The Advantages of Choosing a UCITS Fund Structure

UCITS (Undertakings for the Collective Investment of Transferable Securities) has gained tremendous popularity since the fund structure was first introduced in 1985. Today, UCITS account for approximately $9 trillion in assets under management globally. Institutional investors see UCITS as a safe and well-regulated investment option. UCITS requirements are stringent in terms of portfolio composition, use of leverage, use of short sales and transparency. These investor friendly mandates make UCITS funds a logical investment choice for both institutional and retail investors.

Generally, UCITS funds are domiciled in either Luxembourg or Ireland with these two jurisdictions accounting for approximately $5 trillion of the assets in UCITS funds. Historically, investment managers have either chosen to establish a UCITS fund structure on their own or work with a UCITS fund platform provider.

U.S. managers have increasingly utilized third-party UCITS platforms with the primary drivers of the decision being cost and regulatory oversight. The main advantages of utilizing a UCITS platform are:

  • Speed to Market – Using an established platform will facilitate a much faster launch as the UCITS structure has already been approved and launching a new sub-fund on a platform is a relatively cost efficient and simple process.
  • Cost Savings – Many of the fixed overhead costs of a platform are allocated to each of the underlying sub-funds therefore lowering costs to the investor. In addition, most UCITS platforms are able to negotiate lower costs with service providers due to operational efficiencies.
  • Regulatory Compliance Oversight – Given the increased regulatory scrutiny and reporting responsibilities enforced by regulators, having a third party handle these requirements removes a significant burden for investment managers. The board of a UCITS platform takes primary responsibility for the majority of the ongoing compliance, corporate governance and risk management processes allowing an investment manager to focus on managing the portfolio.

Carolon Capital’s Ireland domiciled UCITS platform has the advantages noted above while differentiating itself in a few important ways.

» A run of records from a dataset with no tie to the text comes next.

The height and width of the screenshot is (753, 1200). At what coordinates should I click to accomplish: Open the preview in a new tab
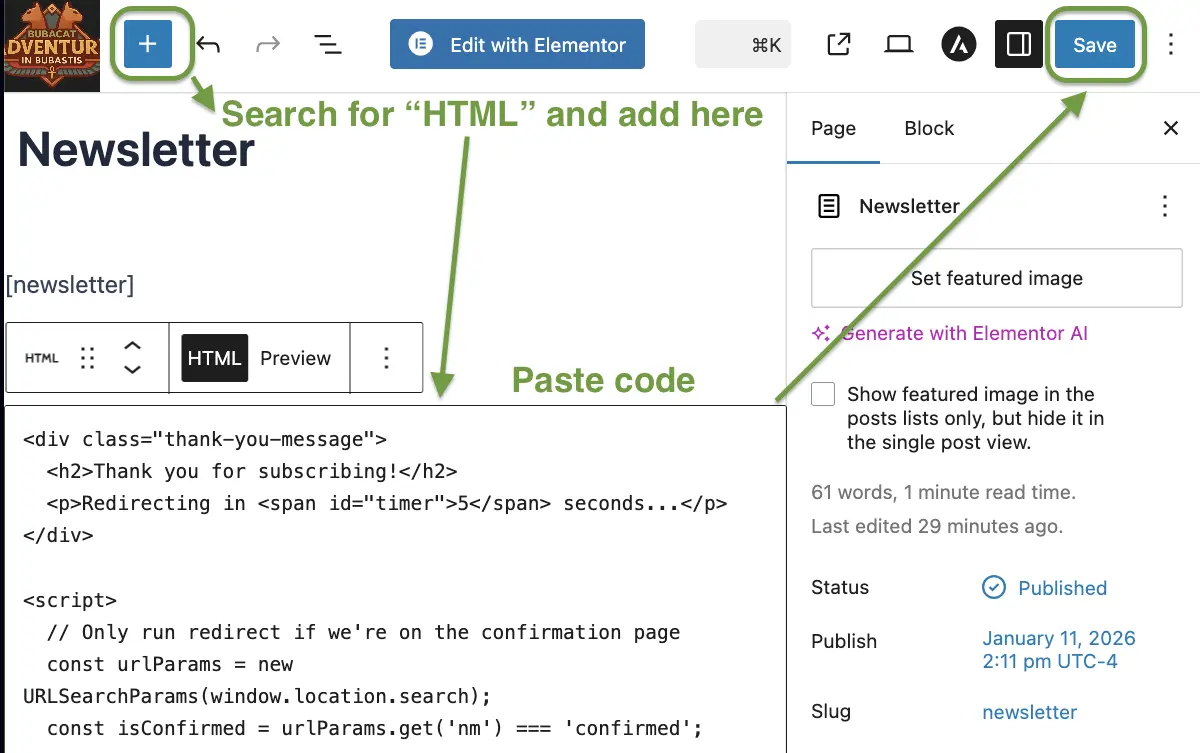click(838, 44)
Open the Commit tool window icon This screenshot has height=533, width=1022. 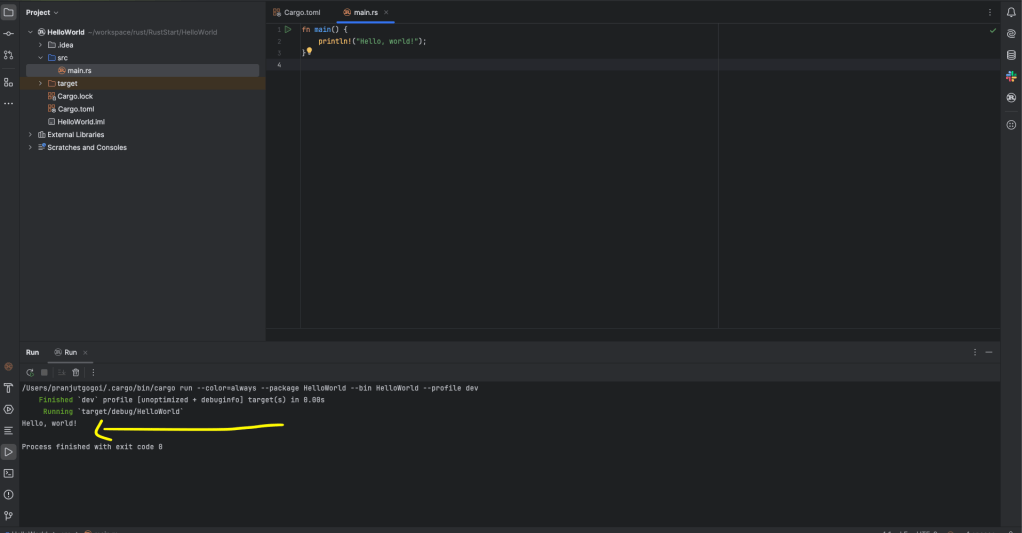8,33
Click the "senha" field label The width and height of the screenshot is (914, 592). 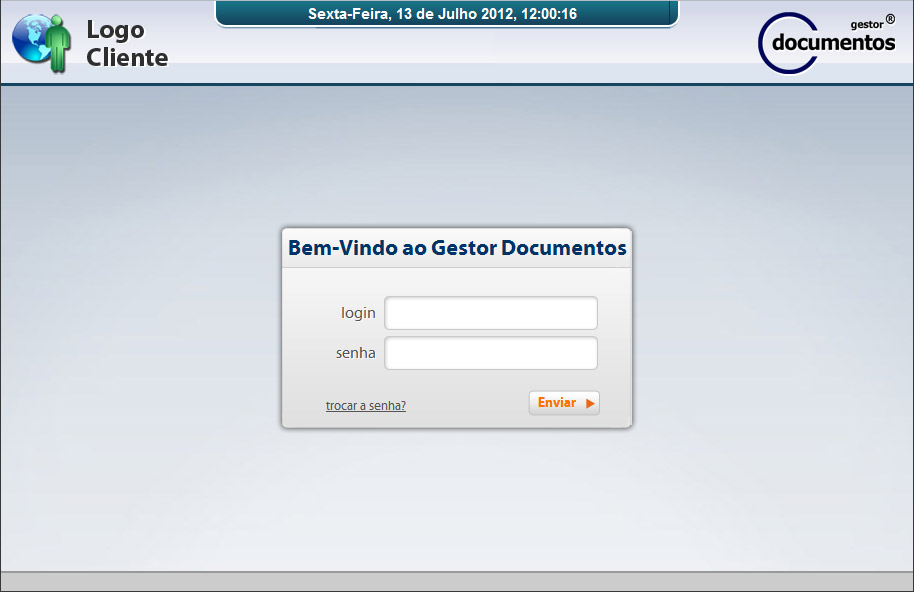[x=356, y=353]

  • Carolon has an established network of institutional investor relationships and offers dedicated distribution efforts for each of its sub-funds. While most platforms include marketing and distribution as part of their service offerings, very few actually add value to their investment managers in this area. For Carolon, it is the core differentiator of our product.
  • Carolon’s interests are fully aligned with the investment managers through its unique revenue sharing arrangement. If our managers don’t succeed, we don’t succeed.
  • Carolon’s platform is transparent: there are no onboarding fees, no termination fees and we don’t “mark-up” third party costs.

We believe these differentiators truly set Carolon’s UCITS platform apart in an increasingly crowded and commoditized marketplace.